Le tre province – Il territorio ferrarese si è connotato, nel tempo, come fatto di tre “sotto province”: il Basso Ferrarese, il Medio Ferrarese e l’Alto Ferrarese, ognuna di esse con caratteristiche proprie e moltiplicando i centri decisionali ed i servizi: due agenzie di sviluppo, Sipro e Delta 2000; 4 aziende rifiuti ed energia con Area, Soelia, CMV e la presenza di HERA; 4 Aziende Servizi alla Persona (Ferrara, Copparo, Argenta-Portomaggiore, Codigoro) e i Servizi Associati dell’Alto Ferrarese. Tale modello sembra non essere più sostenibile perché si riducono le risorse e perché c’è la necessità di liberarne altre a favore dello sviluppo, dell’occupazione e delle infrastrutture.

Con la riforma delle province, il sindaco del Comune capoluogo, è chiamato a rappresentare un’area vasta e avrà un compito arduo nel far sintesi di micro-istanze campanilistiche per dare invece risposte progettuali a favore della coesione sociale, dell’inclusività e della solidarietà.

Il lavoro – Il Pil provinciale è sceso ancora, per cui si stima che nel 2013 la variazione del valore aggiunto sia stata del -9,1% rispetto al 2007 (la provincia di Bologna e di Ravenna hanno invece già recuperato i livelli pre-crisi).

I lavoratori di oggi… – L’effetto più vistoso della crisi in provincia di Ferrara è comunque sull’occupazione, se si considera che il tasso di occupazione 15-64 anni è caduto in modo rovinoso di 8 punti (da 69% del 2007 al 61,5% del 2013), creando una vera e propria voragine rispetto le altre province limitrofe.

Il tasso di disoccupazione provinciale che aveva raggiunto il suo punto minimo nel 2007 con appena 2,7% si è così “alzato al 14,2% nel 2013 superando anche la media nazionale (12,2%).

> _RIGHE MOSTRATE_:
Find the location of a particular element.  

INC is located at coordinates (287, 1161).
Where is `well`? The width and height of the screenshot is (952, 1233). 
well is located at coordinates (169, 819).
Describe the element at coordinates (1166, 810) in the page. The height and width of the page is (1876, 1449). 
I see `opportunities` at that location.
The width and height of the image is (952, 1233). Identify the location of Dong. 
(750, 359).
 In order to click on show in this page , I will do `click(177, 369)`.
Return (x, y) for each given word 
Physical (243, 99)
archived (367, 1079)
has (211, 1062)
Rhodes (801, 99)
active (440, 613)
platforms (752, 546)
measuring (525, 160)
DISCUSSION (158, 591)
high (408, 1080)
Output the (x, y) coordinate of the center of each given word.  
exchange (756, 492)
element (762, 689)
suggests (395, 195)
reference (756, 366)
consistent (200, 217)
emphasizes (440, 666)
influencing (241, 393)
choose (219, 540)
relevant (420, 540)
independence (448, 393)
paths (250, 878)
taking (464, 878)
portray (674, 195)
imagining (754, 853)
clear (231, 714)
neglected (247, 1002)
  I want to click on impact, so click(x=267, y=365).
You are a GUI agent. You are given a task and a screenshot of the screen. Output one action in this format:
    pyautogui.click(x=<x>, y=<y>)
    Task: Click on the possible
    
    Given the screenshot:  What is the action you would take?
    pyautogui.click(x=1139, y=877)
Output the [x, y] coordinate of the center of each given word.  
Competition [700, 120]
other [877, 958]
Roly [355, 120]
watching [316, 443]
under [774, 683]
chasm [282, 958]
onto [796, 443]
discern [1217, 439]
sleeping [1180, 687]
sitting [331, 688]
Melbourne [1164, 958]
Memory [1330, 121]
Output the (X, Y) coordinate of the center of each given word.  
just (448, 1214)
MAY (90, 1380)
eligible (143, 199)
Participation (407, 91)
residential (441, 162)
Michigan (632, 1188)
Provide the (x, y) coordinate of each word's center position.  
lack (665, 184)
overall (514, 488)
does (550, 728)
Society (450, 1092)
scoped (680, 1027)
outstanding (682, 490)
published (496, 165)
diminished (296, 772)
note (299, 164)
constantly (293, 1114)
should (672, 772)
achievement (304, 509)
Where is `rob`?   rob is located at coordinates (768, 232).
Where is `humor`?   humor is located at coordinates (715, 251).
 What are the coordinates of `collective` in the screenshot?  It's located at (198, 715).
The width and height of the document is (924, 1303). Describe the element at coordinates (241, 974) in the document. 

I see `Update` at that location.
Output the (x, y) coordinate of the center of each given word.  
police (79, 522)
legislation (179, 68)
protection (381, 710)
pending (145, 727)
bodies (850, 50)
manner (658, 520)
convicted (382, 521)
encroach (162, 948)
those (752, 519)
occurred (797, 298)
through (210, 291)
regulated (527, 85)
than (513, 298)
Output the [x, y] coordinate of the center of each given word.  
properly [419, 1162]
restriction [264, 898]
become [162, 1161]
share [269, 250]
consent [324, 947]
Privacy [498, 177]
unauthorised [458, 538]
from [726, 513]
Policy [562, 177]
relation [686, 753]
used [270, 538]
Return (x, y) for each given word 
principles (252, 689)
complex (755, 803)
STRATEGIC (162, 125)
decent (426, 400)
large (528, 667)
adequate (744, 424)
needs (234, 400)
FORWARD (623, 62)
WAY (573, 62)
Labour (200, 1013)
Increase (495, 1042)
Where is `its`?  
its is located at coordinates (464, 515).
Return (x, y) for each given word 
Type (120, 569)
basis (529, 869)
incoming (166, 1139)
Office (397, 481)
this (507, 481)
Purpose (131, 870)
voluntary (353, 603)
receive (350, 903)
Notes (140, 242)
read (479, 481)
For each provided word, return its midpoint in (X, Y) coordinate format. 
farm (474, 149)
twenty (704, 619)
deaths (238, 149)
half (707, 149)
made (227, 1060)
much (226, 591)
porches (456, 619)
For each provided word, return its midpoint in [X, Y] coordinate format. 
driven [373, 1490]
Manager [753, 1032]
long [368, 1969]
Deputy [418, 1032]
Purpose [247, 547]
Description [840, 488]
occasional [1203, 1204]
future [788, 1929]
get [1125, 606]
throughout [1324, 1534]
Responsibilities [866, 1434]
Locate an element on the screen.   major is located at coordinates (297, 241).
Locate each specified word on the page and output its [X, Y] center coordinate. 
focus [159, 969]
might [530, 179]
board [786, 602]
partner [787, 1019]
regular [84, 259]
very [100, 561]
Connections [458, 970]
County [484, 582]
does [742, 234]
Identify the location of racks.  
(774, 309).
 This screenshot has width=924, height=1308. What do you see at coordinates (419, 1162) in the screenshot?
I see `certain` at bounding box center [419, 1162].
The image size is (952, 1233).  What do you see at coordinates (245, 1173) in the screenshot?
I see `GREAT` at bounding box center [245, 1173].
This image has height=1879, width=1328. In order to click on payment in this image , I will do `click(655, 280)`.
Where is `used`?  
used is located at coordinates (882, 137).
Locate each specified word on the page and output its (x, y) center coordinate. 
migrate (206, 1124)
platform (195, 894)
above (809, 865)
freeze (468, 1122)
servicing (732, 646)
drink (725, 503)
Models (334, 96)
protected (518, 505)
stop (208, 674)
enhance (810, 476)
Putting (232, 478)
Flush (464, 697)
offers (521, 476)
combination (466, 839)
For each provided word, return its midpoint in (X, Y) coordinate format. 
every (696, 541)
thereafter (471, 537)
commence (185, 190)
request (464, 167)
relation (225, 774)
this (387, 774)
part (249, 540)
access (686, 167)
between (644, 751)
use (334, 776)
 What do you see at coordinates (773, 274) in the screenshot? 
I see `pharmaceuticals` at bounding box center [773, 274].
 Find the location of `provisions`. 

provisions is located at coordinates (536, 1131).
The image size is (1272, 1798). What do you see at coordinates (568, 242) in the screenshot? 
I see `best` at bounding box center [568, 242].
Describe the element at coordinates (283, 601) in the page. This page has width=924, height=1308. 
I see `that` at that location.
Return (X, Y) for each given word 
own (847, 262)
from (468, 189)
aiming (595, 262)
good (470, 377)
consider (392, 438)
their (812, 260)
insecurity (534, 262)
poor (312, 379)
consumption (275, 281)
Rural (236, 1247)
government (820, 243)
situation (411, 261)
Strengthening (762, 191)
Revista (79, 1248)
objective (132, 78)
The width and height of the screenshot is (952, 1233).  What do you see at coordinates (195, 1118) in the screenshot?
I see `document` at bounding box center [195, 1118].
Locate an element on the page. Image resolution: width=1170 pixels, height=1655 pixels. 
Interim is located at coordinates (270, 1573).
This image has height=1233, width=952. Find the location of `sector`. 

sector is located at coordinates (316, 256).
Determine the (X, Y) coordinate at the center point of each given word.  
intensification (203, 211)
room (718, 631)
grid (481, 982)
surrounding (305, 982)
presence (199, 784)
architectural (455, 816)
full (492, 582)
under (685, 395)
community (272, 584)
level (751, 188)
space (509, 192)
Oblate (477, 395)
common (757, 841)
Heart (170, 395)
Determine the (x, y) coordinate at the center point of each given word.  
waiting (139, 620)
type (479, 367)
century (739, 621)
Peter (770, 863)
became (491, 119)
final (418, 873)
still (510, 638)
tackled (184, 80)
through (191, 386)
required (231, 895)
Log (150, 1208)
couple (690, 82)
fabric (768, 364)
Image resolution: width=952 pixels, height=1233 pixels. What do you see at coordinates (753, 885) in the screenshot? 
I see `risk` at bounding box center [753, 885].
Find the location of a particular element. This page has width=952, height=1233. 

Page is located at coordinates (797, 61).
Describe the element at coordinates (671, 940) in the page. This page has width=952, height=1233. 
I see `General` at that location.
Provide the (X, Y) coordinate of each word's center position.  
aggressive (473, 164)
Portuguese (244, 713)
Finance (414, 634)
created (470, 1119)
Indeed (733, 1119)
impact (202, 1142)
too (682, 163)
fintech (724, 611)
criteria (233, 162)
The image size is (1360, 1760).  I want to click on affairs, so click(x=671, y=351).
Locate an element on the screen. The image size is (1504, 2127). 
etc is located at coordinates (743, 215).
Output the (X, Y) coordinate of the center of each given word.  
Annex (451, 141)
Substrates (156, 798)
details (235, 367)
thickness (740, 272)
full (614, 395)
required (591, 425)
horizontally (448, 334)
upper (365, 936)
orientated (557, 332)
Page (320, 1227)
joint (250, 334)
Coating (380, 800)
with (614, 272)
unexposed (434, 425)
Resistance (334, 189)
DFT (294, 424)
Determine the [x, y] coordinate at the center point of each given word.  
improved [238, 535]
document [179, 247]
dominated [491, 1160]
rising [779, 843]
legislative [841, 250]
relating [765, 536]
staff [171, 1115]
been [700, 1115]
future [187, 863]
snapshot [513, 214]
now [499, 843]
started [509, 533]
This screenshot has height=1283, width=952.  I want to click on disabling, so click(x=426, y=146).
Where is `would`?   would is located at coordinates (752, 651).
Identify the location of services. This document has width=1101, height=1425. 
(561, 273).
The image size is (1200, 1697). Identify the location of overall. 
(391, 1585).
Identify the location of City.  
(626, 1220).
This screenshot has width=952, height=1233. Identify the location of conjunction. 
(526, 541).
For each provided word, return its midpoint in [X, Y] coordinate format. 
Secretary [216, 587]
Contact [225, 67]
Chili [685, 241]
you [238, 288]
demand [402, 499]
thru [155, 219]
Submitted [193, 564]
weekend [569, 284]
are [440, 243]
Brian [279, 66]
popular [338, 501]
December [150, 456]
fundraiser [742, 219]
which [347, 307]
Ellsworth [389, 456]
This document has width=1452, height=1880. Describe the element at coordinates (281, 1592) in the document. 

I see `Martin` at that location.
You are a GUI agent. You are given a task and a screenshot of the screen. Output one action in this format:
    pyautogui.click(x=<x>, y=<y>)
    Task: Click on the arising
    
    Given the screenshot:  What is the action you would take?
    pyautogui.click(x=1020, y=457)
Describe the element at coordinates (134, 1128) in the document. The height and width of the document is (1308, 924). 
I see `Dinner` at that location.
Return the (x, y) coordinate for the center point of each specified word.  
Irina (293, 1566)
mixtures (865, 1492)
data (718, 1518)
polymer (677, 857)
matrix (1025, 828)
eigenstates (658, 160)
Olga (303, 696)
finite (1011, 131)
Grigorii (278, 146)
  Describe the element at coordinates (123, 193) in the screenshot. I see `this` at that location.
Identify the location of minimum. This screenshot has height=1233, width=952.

> _DA FARE_: Trascrivi il testo sul territorio ferrarese da "I lavoratori di" fino a "media nazionale (12,2%).", sostituendo "media nazionale" con "media regionale".

> _ESITO DEL COMPITO_:
I lavoratori di oggi… – L’effetto più vistoso della crisi in provincia di Ferrara è comunque sull’occupazione, se si considera che il tasso di occupazione 15-64 anni è caduto in modo rovinoso di 8 punti (da 69% del 2007 al 61,5% del 2013), creando una vera e propria voragine rispetto le altre province limitrofe.

Il tasso di disoccupazione provinciale che aveva raggiunto il suo punto minimo nel 2007 con appena 2,7% si è così “alzato al 14,2% nel 2013 superando anche la media regionale (12,2%).